This question already has an answer here:
Well, I had a question about comma in ternary operator. Cut the crap, the code is below:
void test_comma_in_condition(void)
{
int ia, ib, ic;
ia = ib = ic = 0;
bool condition=true;
cout<<"Original:"<<endl;
cout<<"ia: "<<ia<<endl;
cout<<"ib: "<<ib<<endl;
condition?(ia=1, ib=2):(ia=11, ib=12);
cout<<"After:"<<endl;
cout<<"ia: "<<ia<<endl;
cout<<"ib: "<<ib<<endl;
ia = ib = ic = 0;
condition?ia=1, ib=2, ic=3:ib=22,ia=21, ic=23;
cout<<"The operation must be bracketed, or you'll see..."<<endl;
cout<<"ia: "<<ia<<endl;
cout<<"ib: "<<ib<<endl;
cout<<"ic: "<<ic<<endl;
condition?ia=1, ib=2, ic=3:ia=21, ib=22, ic=23;
cout<<"The operation must be bracketed, or you'll see..."<<endl;
cout<<"ia: "<<ia<<endl;
cout<<"ib: "<<ib<<endl;
cout<<"ic: "<<ic<<endl;
return;
}
The output will be like:
Original:
ia: 0
ib: 0
After:
ia: 1
ib: 2
The operation must be bracketed, or you'll see...
ia: 21
ib: 2
ic: 23
The operation must be bracketed, or you'll see...
ia: 1
ib: 22
ic: 23
Is this legal?
This is a matter of operator precedence. Your expression:
condition?ia=1, ib=2, ic=3:ib=22,ia=21, ic=23;
is understood by the compiler as:
(condition?(ia=1, ib=2, ic=3):(ib=22)),ia=21, ic=23;
At this point you should be able to see why you get the program output.

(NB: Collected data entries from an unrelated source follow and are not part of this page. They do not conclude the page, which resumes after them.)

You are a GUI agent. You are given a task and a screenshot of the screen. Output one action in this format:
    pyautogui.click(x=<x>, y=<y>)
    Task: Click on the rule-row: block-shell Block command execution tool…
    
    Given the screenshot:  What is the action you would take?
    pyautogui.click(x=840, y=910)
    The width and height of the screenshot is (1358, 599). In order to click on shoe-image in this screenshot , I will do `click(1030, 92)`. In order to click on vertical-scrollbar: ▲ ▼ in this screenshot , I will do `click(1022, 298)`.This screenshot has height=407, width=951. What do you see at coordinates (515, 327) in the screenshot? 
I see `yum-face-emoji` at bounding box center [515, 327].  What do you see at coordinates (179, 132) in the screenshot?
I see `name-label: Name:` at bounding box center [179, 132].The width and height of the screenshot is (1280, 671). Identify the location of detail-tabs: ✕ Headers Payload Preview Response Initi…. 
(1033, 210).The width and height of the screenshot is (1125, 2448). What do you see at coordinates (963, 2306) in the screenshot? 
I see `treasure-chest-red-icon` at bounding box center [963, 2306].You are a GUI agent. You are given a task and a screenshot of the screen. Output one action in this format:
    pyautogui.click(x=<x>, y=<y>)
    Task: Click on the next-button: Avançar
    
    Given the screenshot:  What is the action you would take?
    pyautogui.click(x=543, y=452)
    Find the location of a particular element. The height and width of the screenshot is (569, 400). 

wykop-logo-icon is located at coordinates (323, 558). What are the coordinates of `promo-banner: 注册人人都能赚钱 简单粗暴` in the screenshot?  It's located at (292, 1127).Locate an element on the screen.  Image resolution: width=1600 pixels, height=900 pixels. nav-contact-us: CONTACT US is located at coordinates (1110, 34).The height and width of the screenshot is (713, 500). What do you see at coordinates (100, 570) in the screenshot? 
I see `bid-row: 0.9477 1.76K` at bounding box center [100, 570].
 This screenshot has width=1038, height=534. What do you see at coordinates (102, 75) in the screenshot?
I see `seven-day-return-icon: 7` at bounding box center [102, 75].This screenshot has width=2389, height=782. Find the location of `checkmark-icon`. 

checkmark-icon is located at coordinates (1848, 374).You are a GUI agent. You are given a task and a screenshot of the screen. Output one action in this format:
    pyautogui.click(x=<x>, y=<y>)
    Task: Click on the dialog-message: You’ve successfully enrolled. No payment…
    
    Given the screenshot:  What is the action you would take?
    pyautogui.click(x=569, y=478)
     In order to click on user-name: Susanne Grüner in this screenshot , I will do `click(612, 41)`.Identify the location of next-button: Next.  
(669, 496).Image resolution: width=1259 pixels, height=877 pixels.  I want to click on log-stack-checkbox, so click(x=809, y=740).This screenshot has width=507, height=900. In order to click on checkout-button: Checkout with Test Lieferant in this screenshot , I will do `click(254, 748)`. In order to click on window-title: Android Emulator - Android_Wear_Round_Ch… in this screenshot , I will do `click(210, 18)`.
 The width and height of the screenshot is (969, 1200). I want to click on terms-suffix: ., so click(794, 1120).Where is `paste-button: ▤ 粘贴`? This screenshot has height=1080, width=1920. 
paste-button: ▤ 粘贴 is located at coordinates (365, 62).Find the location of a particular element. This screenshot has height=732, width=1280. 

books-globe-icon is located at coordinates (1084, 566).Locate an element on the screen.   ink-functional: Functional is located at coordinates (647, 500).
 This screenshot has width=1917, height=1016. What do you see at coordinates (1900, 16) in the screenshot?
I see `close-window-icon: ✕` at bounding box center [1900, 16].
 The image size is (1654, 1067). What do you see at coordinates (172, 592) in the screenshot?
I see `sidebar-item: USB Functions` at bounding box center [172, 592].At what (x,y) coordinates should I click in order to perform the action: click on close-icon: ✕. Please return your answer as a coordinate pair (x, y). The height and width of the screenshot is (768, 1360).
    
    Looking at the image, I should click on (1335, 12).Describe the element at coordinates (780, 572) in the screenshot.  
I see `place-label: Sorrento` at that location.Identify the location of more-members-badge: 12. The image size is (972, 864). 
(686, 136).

Yes, the relevant grammar for a conditional expression is:
logical-or-expression ? expression : assignment-expression
for assignment expressions (which can also be a conditional-expression or a throw-expression):
logical-or-expression assignment-operator assignment-expression
and for an expression with a comma operator (an assignment-expression can also be an expression):
expression , assignment-expression
This means that the construct a ? b : c, d
cannot be parsed as equivalent to a ? b : (c, d)
because c, d
is not an assignment-expression but must be parsed as equivalent to (a ? b : c), d
.
There is no undefined behaviour in condition ? ia=1,ib=2,ic=3 : ia=21, ib=22, ic=23;
because evaluation of condition
is sequenced before the evaluation of either the second or third operands of ?:
and in every sub-expression containing a comma operator the evaluation of the first operand of the comma operator is sequenced before the evaluation of the second operand.
It's legal, but stupid not very useful to write code like that.
The code
condition?ia=1, ib=2, ic=3:ia=21, ib=22, ic=23;
is equivalent to
condition?(ia=1, ib=2, ic=3):ia=21;
ib=22;
ic=23;
just harder to read.
The problem is that the comma operator has the lowest precedence there is. Thanks to that, the else
part of the conditional operator is just the first assignment, after that the comma operator kicks in and the other two statements will be executed just aswell.